Davis says the rejection was not received well by the singer’s biggest fan. ” ‘No, you don’t know what Lemonade means to me, Mom,’ ” Davis says, recalling what her daughter had told her. ” ‘You don’t know what Beyoncé means to my life.’ There you go.”
DeGeneres, 58, then asks the inevitable question, “So she wants to be an actress?”
“She does want to be an actress,” Davis confirms. “She says, ‘Mommy, I know how to live the words. I know how to breathe the words.
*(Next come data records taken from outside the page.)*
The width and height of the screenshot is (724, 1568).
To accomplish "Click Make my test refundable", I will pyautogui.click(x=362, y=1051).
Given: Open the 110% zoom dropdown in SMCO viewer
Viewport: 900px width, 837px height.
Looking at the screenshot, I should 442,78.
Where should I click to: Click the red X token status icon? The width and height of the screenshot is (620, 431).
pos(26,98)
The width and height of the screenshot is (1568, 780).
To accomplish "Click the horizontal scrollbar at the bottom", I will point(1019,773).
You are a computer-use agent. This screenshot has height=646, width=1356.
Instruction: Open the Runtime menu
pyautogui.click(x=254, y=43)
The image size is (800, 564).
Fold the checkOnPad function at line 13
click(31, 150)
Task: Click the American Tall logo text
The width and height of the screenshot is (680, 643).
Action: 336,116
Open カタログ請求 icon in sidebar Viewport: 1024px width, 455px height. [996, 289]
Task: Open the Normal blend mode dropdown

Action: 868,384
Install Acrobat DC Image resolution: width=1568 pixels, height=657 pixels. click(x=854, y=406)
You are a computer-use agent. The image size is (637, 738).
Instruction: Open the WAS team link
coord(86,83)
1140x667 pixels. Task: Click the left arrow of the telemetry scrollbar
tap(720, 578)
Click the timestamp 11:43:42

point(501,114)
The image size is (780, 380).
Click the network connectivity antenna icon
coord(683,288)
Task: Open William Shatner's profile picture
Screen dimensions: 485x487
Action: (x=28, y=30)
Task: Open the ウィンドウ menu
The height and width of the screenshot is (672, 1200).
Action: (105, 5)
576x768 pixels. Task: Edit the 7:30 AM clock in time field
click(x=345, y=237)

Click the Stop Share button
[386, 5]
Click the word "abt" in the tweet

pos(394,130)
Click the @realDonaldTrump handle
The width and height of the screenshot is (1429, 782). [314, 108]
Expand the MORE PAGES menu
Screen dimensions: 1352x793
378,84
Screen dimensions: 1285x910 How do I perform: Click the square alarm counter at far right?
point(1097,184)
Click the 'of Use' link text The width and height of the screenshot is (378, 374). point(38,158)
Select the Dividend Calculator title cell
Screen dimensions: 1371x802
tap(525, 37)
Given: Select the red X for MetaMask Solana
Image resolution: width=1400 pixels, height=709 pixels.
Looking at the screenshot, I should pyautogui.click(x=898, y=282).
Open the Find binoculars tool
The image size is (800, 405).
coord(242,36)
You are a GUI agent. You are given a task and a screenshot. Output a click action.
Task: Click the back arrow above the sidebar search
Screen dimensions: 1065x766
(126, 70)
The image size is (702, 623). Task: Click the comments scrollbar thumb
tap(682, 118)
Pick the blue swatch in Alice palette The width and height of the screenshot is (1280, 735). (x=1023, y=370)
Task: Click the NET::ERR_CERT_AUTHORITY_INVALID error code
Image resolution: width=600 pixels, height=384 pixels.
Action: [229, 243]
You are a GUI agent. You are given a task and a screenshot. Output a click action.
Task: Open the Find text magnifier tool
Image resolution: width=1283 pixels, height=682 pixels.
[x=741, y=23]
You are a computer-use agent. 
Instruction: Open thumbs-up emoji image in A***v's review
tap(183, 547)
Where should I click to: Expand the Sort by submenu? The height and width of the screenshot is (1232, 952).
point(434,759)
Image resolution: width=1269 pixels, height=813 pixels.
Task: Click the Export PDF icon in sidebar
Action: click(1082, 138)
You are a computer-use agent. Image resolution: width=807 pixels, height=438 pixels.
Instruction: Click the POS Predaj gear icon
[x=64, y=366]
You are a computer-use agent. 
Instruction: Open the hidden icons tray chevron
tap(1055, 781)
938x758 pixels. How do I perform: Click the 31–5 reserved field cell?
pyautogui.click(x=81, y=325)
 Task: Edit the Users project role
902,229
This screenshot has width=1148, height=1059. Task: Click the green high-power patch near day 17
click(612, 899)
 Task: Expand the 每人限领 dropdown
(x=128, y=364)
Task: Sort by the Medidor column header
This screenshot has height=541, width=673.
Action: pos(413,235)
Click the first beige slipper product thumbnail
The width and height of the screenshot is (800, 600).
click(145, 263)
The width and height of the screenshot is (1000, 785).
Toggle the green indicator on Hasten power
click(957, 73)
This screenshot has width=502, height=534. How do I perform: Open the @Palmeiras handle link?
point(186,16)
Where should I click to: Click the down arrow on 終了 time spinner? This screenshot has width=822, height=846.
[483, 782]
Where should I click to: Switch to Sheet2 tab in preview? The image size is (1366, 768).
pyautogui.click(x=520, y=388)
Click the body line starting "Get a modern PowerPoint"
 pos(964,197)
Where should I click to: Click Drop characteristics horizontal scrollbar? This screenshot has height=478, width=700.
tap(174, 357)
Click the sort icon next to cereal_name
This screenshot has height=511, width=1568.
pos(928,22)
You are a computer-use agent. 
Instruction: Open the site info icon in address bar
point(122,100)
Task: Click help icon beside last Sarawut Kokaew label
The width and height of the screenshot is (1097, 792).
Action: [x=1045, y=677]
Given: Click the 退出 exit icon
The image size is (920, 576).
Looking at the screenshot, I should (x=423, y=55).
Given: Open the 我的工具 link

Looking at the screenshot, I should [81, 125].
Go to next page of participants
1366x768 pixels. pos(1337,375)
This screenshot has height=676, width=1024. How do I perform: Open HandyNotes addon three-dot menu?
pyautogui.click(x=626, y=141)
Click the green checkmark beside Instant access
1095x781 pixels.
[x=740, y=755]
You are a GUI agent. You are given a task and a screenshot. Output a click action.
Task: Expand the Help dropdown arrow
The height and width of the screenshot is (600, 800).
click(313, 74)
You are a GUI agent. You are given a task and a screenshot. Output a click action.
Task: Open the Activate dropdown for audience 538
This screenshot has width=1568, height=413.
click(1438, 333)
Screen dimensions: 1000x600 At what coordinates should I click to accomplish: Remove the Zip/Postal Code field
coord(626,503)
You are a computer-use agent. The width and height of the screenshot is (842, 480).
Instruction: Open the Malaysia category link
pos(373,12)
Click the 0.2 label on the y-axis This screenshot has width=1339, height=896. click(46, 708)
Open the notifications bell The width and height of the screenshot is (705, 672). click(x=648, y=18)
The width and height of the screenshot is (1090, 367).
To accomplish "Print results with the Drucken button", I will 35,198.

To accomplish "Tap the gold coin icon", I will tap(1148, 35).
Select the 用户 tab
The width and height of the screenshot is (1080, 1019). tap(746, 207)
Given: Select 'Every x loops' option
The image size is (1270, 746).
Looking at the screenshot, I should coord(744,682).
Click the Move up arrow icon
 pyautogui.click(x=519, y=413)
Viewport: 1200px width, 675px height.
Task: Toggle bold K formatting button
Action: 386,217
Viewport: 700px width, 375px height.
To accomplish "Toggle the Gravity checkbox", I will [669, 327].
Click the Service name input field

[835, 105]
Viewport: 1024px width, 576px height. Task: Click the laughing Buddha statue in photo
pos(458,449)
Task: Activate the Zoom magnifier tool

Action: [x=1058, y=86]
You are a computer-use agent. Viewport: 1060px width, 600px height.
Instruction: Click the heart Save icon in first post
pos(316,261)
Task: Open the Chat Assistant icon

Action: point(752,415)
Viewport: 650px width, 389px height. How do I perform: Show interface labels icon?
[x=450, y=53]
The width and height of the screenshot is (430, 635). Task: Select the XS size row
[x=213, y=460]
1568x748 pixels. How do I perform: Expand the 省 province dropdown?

I know how to remember the words.’ And I said, ‘Well, you gotta remember how to go to school and at 18, you need to remember how to get out of the house and pay your own bills.’ ”
And from her daughter’s future in drama to her character’s TV drama, Davis reveals some demands she had for this season’s NSFW moments.
“I told them ‘No more sex scenes. You cannot throw me up against a wall.’ They threw me up against a wall in the first season and I threw my back out for two weeks — and my hip,” she says.
“I limped around for two weeks and I said, ‘No more walls. I just want to be on the bed and I don’t want to move. I don’t want anyone on top of me. I don’t want to be on top of anybody else.’”
How to Get Away with Murder returns Thursday at 10 p.m. on ABC.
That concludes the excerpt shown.